Implementation:Online ml River Datasets AirlinePassengers
| Knowledge Sources | Domains | Last Updated |
|---|---|---|
| River River Docs | Online Machine Learning, Time Series Forecasting | 2026-02-08 16:00 GMT |
Overview
Concrete tool for loading the AirlinePassengers and WaterFlow benchmark time series datasets as sequential observation streams for online forecasting evaluation.
Description
The datasets.AirlinePassengers and datasets.WaterFlow classes provide built-in time series datasets that yield observations one at a time in chronological order. Both classes inherit from base.FileDataset and implement the iterator protocol via __iter__, which internally uses stream.iter_csv to parse the underlying CSV file with appropriate type conversions and date parsing.
AirlinePassengers contains 144 monthly observations of international airline passenger totals (in thousands) from January 1949 to December 1960. It has 1 feature (month as a datetime.date object) and an integer target representing the number of passengers.
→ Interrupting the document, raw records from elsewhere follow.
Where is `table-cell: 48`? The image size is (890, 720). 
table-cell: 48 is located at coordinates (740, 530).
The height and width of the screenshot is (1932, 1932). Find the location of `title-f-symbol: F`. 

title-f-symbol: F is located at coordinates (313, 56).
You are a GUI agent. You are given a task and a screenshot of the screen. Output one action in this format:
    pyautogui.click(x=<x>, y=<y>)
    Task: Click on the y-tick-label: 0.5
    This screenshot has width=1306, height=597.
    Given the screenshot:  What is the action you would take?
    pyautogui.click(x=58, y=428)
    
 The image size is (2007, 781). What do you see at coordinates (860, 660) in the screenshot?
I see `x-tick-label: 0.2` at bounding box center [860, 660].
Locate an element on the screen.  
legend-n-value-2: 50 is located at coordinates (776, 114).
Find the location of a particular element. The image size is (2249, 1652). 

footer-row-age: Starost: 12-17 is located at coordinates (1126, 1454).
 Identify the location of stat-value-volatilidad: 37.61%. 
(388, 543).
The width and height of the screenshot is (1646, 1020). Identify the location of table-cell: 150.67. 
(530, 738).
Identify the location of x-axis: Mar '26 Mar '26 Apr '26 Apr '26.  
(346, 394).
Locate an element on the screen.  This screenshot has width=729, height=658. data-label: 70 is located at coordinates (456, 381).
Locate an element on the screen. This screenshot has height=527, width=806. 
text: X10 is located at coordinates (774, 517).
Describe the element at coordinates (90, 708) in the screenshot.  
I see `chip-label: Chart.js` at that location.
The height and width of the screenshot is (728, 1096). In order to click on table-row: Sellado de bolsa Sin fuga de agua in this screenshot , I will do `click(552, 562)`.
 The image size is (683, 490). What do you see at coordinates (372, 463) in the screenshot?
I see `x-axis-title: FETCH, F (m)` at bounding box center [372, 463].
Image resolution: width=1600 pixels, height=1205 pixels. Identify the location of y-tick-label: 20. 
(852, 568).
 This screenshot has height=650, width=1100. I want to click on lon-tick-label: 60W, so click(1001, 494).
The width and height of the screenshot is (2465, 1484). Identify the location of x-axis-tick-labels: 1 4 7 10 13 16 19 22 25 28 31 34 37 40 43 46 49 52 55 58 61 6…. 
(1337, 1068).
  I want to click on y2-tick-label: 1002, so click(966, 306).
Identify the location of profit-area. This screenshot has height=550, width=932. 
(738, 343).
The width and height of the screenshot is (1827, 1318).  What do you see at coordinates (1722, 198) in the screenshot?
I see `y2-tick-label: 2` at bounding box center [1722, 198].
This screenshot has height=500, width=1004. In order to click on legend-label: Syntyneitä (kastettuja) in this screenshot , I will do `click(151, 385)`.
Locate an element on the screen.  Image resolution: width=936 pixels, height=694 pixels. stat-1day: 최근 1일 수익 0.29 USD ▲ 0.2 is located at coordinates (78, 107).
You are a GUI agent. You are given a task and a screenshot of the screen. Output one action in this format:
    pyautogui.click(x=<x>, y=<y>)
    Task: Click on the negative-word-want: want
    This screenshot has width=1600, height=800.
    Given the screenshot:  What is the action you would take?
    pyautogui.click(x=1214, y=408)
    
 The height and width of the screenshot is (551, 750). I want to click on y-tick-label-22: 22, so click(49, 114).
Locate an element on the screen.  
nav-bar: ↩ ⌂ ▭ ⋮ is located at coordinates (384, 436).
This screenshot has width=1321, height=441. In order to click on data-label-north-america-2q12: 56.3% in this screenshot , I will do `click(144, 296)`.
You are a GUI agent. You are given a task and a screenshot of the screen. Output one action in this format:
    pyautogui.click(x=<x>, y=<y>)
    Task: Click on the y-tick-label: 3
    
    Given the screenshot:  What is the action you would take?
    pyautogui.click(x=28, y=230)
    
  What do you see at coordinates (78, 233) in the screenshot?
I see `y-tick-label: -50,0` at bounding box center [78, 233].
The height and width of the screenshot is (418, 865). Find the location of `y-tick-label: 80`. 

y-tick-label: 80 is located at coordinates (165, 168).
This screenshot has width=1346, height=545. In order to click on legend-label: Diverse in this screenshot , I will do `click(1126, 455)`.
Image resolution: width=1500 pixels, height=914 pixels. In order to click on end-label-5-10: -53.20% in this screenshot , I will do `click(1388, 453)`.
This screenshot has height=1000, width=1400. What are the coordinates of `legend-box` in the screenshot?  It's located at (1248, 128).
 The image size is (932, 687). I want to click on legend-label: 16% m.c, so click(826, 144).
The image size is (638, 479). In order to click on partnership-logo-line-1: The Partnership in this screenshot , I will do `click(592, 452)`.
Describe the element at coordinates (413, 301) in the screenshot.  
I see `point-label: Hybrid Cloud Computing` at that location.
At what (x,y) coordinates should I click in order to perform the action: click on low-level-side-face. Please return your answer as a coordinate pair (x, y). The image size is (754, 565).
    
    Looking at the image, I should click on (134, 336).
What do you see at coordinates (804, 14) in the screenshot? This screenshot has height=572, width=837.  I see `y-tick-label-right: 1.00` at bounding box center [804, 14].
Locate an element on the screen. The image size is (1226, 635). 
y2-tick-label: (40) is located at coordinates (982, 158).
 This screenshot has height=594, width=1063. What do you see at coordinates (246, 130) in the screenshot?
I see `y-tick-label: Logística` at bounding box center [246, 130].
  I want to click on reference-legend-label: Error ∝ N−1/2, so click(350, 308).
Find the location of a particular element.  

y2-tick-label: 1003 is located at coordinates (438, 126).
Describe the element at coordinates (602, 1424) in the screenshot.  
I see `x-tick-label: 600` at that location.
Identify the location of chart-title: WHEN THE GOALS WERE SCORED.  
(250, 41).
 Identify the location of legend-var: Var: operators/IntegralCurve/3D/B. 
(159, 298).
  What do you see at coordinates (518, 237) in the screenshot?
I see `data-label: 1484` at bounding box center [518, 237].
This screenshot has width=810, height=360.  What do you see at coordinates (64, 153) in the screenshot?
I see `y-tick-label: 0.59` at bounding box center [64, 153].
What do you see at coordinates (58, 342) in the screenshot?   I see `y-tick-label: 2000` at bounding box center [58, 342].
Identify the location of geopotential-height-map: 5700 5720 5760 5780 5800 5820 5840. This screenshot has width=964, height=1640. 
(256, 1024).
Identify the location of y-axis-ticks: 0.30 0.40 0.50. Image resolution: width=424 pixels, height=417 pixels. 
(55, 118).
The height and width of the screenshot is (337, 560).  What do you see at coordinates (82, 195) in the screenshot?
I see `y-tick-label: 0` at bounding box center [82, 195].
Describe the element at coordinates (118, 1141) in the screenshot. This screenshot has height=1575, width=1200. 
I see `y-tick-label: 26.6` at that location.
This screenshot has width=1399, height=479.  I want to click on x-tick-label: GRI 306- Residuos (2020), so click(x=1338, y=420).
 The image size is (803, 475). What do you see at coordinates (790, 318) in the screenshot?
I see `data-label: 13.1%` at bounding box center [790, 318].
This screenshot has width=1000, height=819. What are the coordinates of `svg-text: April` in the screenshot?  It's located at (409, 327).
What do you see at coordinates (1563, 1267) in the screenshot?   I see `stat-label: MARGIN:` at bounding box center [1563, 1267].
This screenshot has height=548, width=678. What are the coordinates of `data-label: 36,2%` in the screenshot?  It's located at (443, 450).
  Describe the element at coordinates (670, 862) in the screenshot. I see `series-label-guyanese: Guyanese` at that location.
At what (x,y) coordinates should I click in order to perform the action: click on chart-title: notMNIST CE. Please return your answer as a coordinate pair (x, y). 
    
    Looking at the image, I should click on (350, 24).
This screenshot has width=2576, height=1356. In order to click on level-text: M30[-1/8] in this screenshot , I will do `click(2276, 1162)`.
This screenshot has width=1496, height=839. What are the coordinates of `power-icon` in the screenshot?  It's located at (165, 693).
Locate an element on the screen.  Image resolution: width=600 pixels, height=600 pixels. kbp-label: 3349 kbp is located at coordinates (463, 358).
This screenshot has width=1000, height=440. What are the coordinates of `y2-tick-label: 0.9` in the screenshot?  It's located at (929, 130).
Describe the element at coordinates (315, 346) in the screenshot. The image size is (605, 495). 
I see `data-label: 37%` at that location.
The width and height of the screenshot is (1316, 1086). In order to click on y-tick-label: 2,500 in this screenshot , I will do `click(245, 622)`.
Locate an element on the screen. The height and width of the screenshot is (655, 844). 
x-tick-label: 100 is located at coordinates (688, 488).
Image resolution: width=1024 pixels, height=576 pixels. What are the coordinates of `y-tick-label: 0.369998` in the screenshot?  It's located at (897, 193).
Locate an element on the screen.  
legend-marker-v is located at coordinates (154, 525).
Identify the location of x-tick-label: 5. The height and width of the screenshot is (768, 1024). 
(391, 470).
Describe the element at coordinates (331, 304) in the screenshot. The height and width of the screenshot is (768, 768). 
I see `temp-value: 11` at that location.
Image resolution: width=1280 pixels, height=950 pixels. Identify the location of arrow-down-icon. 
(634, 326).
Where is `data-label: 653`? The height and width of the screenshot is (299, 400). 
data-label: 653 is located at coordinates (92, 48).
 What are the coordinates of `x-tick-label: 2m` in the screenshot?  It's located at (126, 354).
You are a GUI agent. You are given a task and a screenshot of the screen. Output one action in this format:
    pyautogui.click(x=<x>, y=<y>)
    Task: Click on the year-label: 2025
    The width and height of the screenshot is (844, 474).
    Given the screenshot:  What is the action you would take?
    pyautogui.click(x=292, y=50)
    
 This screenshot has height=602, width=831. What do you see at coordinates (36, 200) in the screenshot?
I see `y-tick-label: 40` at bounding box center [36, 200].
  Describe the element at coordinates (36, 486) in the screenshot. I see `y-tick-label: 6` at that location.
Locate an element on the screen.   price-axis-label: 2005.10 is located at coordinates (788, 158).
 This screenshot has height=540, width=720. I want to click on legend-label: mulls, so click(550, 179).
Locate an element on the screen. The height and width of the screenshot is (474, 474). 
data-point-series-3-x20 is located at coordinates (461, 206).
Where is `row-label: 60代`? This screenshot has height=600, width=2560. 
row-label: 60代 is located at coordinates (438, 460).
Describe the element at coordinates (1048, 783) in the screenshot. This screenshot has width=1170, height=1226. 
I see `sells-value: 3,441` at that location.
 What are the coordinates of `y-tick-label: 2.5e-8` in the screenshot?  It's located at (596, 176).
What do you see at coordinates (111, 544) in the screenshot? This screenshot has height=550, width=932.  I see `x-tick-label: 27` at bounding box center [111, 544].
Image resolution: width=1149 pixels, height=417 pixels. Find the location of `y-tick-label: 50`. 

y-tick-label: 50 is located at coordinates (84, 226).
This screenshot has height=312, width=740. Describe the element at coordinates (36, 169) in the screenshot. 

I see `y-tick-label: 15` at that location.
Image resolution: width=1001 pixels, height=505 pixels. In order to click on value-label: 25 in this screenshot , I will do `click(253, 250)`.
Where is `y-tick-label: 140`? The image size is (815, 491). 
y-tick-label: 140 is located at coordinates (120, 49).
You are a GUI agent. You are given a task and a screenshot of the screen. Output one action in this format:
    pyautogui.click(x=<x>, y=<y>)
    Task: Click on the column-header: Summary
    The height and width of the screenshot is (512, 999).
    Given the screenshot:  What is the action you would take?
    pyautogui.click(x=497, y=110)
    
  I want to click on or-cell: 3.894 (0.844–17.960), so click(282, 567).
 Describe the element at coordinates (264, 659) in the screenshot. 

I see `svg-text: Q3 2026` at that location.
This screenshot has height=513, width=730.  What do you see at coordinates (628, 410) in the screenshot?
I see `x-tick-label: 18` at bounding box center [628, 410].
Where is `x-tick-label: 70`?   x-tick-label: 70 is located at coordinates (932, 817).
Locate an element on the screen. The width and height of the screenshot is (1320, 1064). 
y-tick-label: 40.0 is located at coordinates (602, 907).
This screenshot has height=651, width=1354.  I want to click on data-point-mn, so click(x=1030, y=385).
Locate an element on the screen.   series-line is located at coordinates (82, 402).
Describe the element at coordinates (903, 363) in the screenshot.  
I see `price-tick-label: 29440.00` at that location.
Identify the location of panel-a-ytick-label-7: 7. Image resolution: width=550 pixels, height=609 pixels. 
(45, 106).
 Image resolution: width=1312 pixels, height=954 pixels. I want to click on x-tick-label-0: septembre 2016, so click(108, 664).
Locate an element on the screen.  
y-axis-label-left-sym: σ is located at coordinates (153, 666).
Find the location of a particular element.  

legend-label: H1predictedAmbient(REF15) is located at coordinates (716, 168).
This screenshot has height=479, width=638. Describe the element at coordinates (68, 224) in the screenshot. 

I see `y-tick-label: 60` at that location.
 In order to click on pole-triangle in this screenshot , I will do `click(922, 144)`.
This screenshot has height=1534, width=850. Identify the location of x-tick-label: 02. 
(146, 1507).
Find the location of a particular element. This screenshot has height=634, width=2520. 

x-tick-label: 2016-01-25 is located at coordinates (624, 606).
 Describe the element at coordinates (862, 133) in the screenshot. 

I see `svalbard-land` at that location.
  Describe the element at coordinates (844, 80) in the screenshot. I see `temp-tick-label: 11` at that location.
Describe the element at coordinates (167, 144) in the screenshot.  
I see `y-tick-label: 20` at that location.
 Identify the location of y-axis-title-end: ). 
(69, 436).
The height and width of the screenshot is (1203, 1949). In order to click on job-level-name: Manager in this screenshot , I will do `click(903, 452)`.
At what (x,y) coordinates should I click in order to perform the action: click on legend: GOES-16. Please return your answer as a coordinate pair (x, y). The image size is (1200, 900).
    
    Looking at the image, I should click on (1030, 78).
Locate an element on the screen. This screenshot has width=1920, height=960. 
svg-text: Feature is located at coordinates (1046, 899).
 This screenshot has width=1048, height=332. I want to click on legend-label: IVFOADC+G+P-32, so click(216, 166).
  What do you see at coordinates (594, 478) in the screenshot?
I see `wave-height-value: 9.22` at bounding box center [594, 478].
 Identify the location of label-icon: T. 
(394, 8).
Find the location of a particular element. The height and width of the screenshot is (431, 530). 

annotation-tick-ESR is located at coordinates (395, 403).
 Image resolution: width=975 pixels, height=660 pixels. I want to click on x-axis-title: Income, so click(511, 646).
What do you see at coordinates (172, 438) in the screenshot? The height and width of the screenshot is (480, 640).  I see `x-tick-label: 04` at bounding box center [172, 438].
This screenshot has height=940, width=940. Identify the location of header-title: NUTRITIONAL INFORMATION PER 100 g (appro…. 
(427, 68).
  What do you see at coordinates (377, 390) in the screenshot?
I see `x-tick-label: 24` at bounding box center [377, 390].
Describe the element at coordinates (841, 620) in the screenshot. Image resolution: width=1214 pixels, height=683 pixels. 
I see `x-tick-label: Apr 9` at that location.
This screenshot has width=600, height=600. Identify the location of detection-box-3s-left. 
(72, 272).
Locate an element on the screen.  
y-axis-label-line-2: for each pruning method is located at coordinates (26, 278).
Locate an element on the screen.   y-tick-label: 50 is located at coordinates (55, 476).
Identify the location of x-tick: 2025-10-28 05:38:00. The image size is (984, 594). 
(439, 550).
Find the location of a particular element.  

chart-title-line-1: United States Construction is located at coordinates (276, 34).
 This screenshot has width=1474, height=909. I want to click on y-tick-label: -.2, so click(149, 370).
WaterFlow contains 1,268 hourly observations of water flow (in liters per second) through a pipeline branch from March to May 2022. It has 1 feature (Time as a timezone-aware datetime) and a float target representing the flow rate. The dataset includes four anomalous segments suitable for testing forecaster robustness.
Usage
Import and iterate these datasets when you need a benchmark time series stream for evaluating online forecasting models such as SNARIMAX or HoltWinters.
Code Reference
Source Location
river/datasets/airline_passengers.py:L8-L35river/datasets/water_flow.py:L8-L40
Signature
class AirlinePassengers(base.FileDataset):
def __init__(self) -> None
class WaterFlow(base.FileDataset):
def __init__(self) -> None
Import
from river import datasets
I/O Contract
Inputs
| Parameter | Type | Description |
|---|---|---|
| (none) | Both constructors take no parameters |
Outputs
| Output | Type | Description |
|---|---|---|
| Iterator element | (x: dict, y: number) |
Each iteration yields a tuple of feature dict and target value |
| AirlinePassengers x | {"month": datetime.date} |
Parsed date for the month |
| AirlinePassengers y | int |
Number of passengers (thousands) |
| WaterFlow x | {"Time": datetime} |
Timezone-aware datetime |
| WaterFlow y | float |
Water flow rate in liters per second |
Dataset metadata:
| Dataset | n_samples | n_features | Target Type | Temporal Resolution |
|---|---|---|---|---|
| AirlinePassengers | 144 | 1 | int | Monthly |
| WaterFlow | 1,268 | 1 | float | Hourly |
Usage Examples
Iterating over AirlinePassengers
from river import datasets
dataset = datasets.AirlinePassengers()
for x, y in dataset:
print(x["month"], y)
# x = {"month": datetime.date(1949, 1, 1)}, y = 112
break
Iterating over WaterFlow
from river import datasets
dataset = datasets.WaterFlow()
for x, y in dataset:
print(x["Time"], y)
break
Using with a forecasting model
from river import datasets
from river import time_series
dataset = datasets.AirlinePassengers()
model = time_series.SNARIMAX(p=12, d=1, q=12, m=12, sd=1)
for x, y in dataset:
model.learn_one(y)
forecast = model.forecast(horizon=12)